아래 항목 전체를 빈 줄은 빼고 번호 목록으로 나타내 주세요.

- 제공된 항목 -
==*==

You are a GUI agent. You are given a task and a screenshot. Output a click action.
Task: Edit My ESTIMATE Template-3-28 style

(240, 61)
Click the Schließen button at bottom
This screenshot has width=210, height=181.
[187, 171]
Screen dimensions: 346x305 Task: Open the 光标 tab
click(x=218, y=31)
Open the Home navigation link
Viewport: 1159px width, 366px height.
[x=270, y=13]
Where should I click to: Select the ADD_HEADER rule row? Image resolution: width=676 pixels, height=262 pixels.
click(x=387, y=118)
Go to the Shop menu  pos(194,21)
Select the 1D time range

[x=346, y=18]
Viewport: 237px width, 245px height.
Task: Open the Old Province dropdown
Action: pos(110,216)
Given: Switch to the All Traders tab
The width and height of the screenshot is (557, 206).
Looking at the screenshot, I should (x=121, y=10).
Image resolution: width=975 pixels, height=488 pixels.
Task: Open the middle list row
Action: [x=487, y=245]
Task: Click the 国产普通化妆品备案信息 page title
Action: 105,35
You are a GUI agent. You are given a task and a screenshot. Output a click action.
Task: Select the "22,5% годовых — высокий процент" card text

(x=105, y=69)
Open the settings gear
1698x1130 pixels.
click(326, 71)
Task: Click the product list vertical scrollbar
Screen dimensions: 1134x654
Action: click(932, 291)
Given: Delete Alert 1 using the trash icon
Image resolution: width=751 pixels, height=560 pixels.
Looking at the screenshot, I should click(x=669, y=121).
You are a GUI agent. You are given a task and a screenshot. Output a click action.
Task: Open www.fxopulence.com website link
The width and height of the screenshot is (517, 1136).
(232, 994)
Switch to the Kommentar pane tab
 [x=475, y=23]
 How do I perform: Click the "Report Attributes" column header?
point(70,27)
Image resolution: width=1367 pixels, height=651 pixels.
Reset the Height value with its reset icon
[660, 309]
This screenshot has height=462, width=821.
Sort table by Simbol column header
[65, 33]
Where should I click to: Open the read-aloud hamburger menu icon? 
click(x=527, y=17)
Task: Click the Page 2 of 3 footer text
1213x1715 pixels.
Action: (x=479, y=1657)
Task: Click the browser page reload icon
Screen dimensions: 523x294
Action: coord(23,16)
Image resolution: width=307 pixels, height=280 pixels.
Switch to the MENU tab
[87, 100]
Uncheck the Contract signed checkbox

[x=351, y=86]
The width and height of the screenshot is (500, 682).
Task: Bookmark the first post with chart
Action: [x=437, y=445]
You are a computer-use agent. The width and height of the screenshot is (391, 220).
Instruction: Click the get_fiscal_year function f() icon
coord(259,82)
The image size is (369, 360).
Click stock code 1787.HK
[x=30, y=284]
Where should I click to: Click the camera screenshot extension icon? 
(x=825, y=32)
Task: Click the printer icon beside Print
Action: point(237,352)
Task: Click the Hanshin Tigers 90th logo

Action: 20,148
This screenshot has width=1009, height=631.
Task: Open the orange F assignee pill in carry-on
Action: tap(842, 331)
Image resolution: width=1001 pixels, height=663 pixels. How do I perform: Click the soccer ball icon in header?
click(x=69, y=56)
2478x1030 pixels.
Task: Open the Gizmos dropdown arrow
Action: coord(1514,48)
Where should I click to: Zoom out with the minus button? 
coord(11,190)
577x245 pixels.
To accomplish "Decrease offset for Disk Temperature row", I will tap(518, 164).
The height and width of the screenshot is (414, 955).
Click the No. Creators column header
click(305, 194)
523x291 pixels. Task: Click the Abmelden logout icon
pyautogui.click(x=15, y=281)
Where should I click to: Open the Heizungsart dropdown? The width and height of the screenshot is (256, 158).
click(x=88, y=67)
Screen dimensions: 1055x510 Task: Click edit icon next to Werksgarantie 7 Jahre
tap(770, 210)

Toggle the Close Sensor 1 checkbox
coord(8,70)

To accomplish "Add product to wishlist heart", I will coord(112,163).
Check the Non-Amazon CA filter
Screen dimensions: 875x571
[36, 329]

==*==

- 최종 결과 -
1. You are a GUI agent. You are given a task and a screenshot. Output a click action.
2. Task: Edit My ESTIMATE Template-3-28 style
3. (240, 61)
4. Click the Schließen button at bottom
5. This screenshot has width=210, height=181.
6. [187, 171]
7. Screen dimensions: 346x305 Task: Open the 光标 tab
8. click(x=218, y=31)
9. Open the Home navigation link
10. Viewport: 1159px width, 366px height.
11. [x=270, y=13]
12. Where should I click to: Select the ADD_HEADER rule row? Image resolution: width=676 pixels, height=262 pixels.
13. click(x=387, y=118)
14. Go to the Shop menu  pos(194,21)
15. Select the 1D time range
16. [x=346, y=18]
17. Viewport: 237px width, 245px height.
18. Task: Open the Old Province dropdown
19. Action: pos(110,216)
20. Given: Switch to the All Traders tab
21. The width and height of the screenshot is (557, 206).
22. Looking at the screenshot, I should (x=121, y=10).
23. Image resolution: width=975 pixels, height=488 pixels.
24. Task: Open the middle list row
25. Action: [x=487, y=245]
26. Task: Click the 国产普通化妆品备案信息 page title
27. Action: 105,35
28. You are a GUI agent. You are given a task and a screenshot. Output a click action.
29. Task: Select the "22,5% годовых — высокий процент" card text
30. (x=105, y=69)
31. Open the settings gear
32. 1698x1130 pixels.
33. click(326, 71)
34. Task: Click the product list vertical scrollbar
35. Screen dimensions: 1134x654
36. Action: click(932, 291)
37. Given: Delete Alert 1 using the trash icon
38. Image resolution: width=751 pixels, height=560 pixels.
39. Looking at the screenshot, I should click(x=669, y=121).
40. You are a GUI agent. You are given a task and a screenshot. Output a click action.
41. Task: Open www.fxopulence.com website link
42. The width and height of the screenshot is (517, 1136).
43. (232, 994)
44. Switch to the Kommentar pane tab
45.  [x=475, y=23]
46.  How do I perform: Click the "Report Attributes" column header?
47. point(70,27)
48. Image resolution: width=1367 pixels, height=651 pixels.
49. Reset the Height value with its reset icon
50. [660, 309]
51. This screenshot has height=462, width=821.
52. Sort table by Simbol column header
53. [65, 33]
54. Where should I click to: Open the read-aloud hamburger menu icon? 
55. click(x=527, y=17)
56. Task: Click the Page 2 of 3 footer text
57. 1213x1715 pixels.
58. Action: (x=479, y=1657)
59. Task: Click the browser page reload icon
60. Screen dimensions: 523x294
61. Action: coord(23,16)
62. Image resolution: width=307 pixels, height=280 pixels.
63. Switch to the MENU tab
64. [87, 100]
65. Uncheck the Contract signed checkbox
66. [x=351, y=86]
67. The width and height of the screenshot is (500, 682).
68. Task: Bookmark the first post with chart
69. Action: [x=437, y=445]
70. You are a computer-use agent. The width and height of the screenshot is (391, 220).
71. Instruction: Click the get_fiscal_year function f() icon
72. coord(259,82)
73. The image size is (369, 360).
74. Click stock code 1787.HK
75. [x=30, y=284]
76. Where should I click to: Click the camera screenshot extension icon? 
77. (x=825, y=32)
78. Task: Click the printer icon beside Print
79. Action: point(237,352)
80. Task: Click the Hanshin Tigers 90th logo
81. Action: 20,148
82. This screenshot has width=1009, height=631.
83. Task: Open the orange F assignee pill in carry-on
84. Action: tap(842, 331)
85. Image resolution: width=1001 pixels, height=663 pixels. How do I perform: Click the soccer ball icon in header?
86. click(x=69, y=56)
87. 2478x1030 pixels.
88. Task: Open the Gizmos dropdown arrow
89. Action: coord(1514,48)
90. Where should I click to: Zoom out with the minus button? 
91. coord(11,190)
92. 577x245 pixels.
93. To accomplish "Decrease offset for Disk Temperature row", I will tap(518, 164).
94. The height and width of the screenshot is (414, 955).
95. Click the No. Creators column header
96. click(305, 194)
97. 523x291 pixels. Task: Click the Abmelden logout icon
98. pyautogui.click(x=15, y=281)
99. Where should I click to: Open the Heizungsart dropdown? The width and height of the screenshot is (256, 158).
100. click(x=88, y=67)
101. Screen dimensions: 1055x510 Task: Click edit icon next to Werksgarantie 7 Jahre
102. tap(770, 210)
103. Toggle the Close Sensor 1 checkbox
104. coord(8,70)
105. To accomplish "Add product to wishlist heart", I will coord(112,163).
106. Check the Non-Amazon CA filter
107. Screen dimensions: 875x571
108. [36, 329]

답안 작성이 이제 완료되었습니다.